「鎮守府」の見学者数好調 7月1日で130年 日本遺産認定や口コミで 「さらなる魅力づくりを」

 日本遺産に認定された「鎮守府 横須賀・呉・佐世保・舞鶴~日本近代化の躍動を体感できるまち」の佐世保市内の構成資産を訪れる人が増えている。旧日本海軍佐世保鎮守府の開庁から7月1日で130年。市は「さらに魅力づくりを進めたい」と意気込んでいる。
 市中心部の平瀬町にある佐世保市民文化ホール(旧佐世保鎮守府凱旋(がいせん)記念館)の見学者数は“うなぎ上り”だ。市民文化ホールは、佐世保鎮守府の第1次世界大戦の活躍をたたえ、1923年に建設された。米軍が戦後、ダンスホールなどとして使用。返還に伴い、82年に市が国から譲り受けた。2014年度と15年度には耐震化や建築当時のデザインを復元するため、改修工事をした。
 市民文化ホールが把握している見学者は、工事前の13年度は285人。しかし17年度は3938人と工事前の13倍超に急増。18年度も12月末で3128人と前年同期に比べ613人増えている。
 野見山太三男館長は「日本遺産認定と、佐世保観光コンベンション協会が主催するツアー『海軍さんの散歩道』のコースになっていることが主な要因。個人的に訪れる人もおり、日本遺産の効果に驚いている」と話す。
 針尾中町の旧佐世保無線電信所(針尾送信所)も好調だ。住民でつくる「針尾無線塔保存会」や市によると、15年度は2万3028人だったが、17年度は3万7298人と1.5倍超に。18年度も12月末で2万9534人(速報値)と、前年同期比337人増を記録している。
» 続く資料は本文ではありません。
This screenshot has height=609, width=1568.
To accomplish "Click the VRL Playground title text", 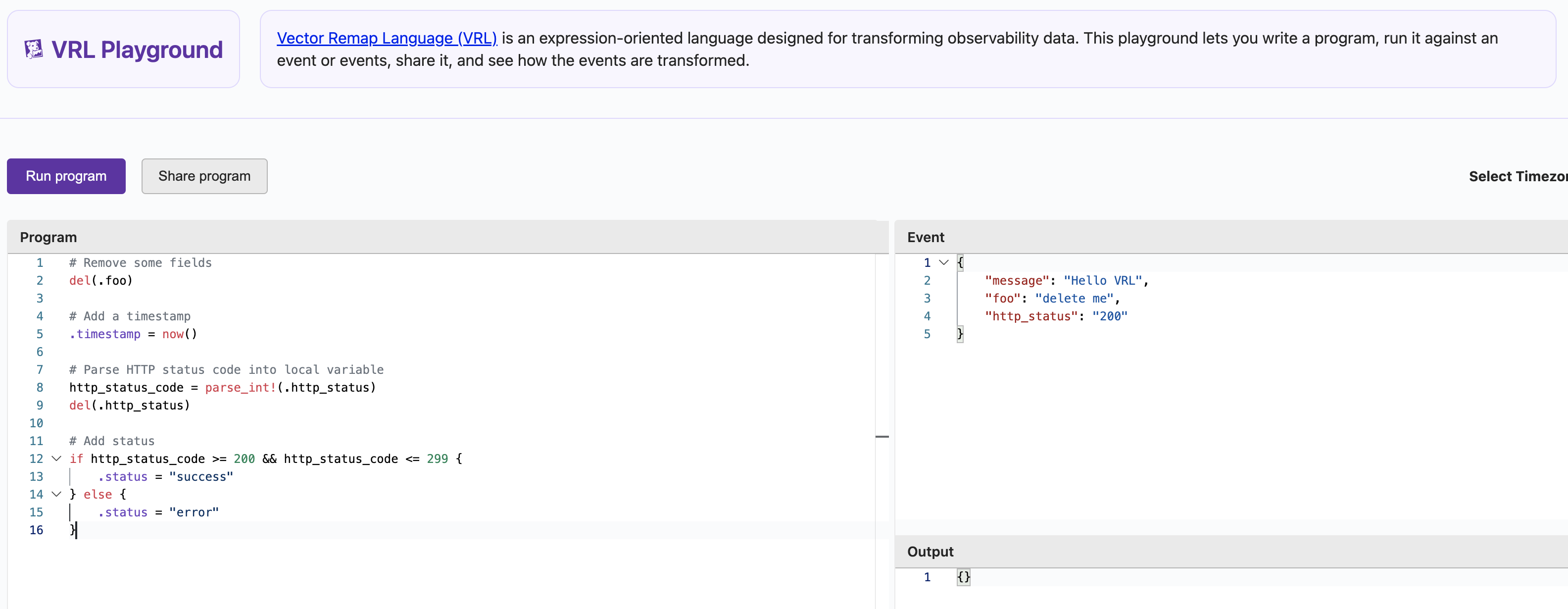I will (137, 50).
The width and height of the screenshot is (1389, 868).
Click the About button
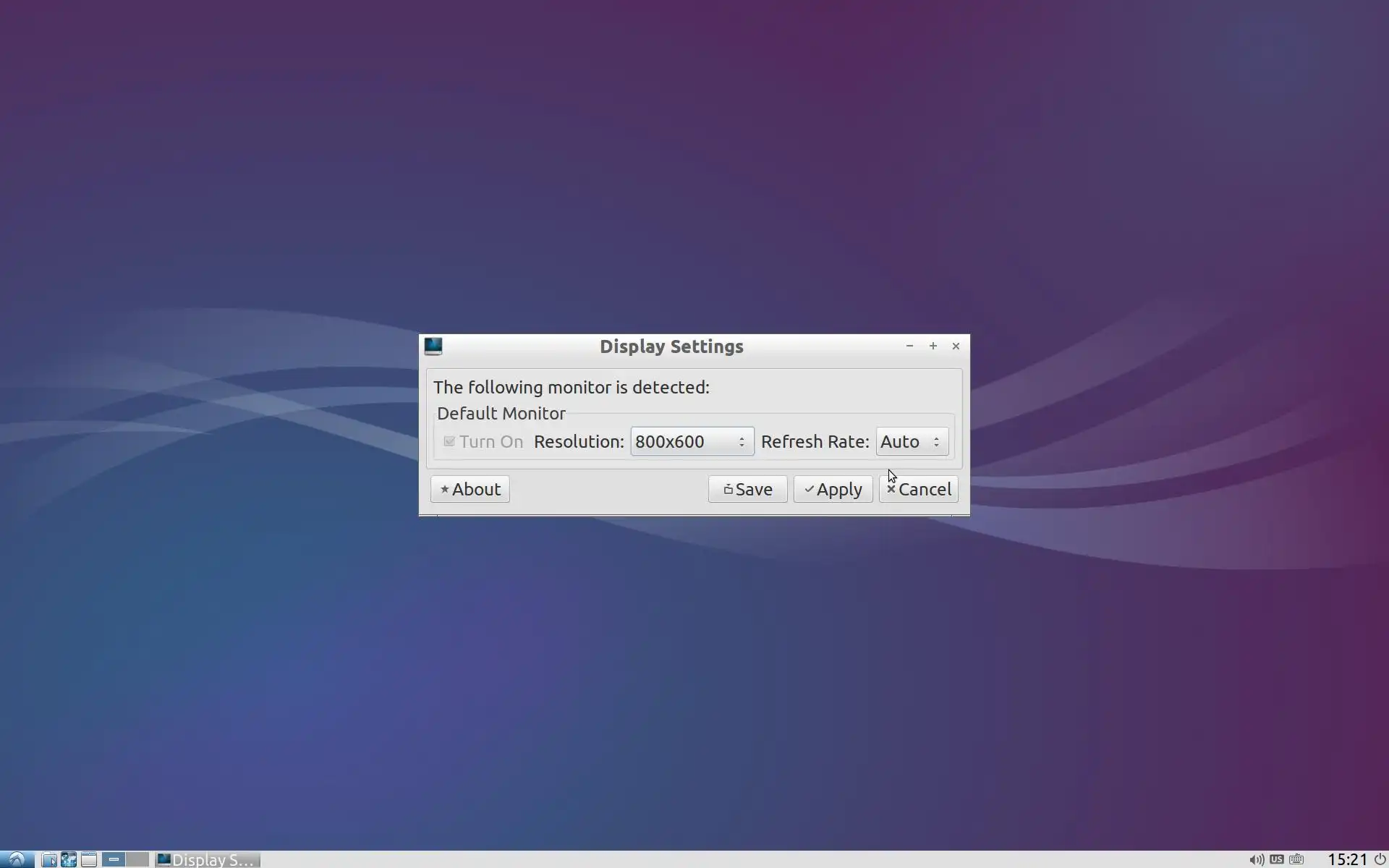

 保存会の田平清男会長は「県が広報に力を入れており、県外からの団体客が増えた。さらに口コミで広がっている」と分析。その上で「このまま増え続けることはないだろう。見学できる施設を増やすなど新たな魅力の創出が必要だ」と指摘する。
 市観光課は「佐世保鎮守府開庁130年に向け、構成資産を巡る仕掛けや、魅力づくりに取り組みたい」としている。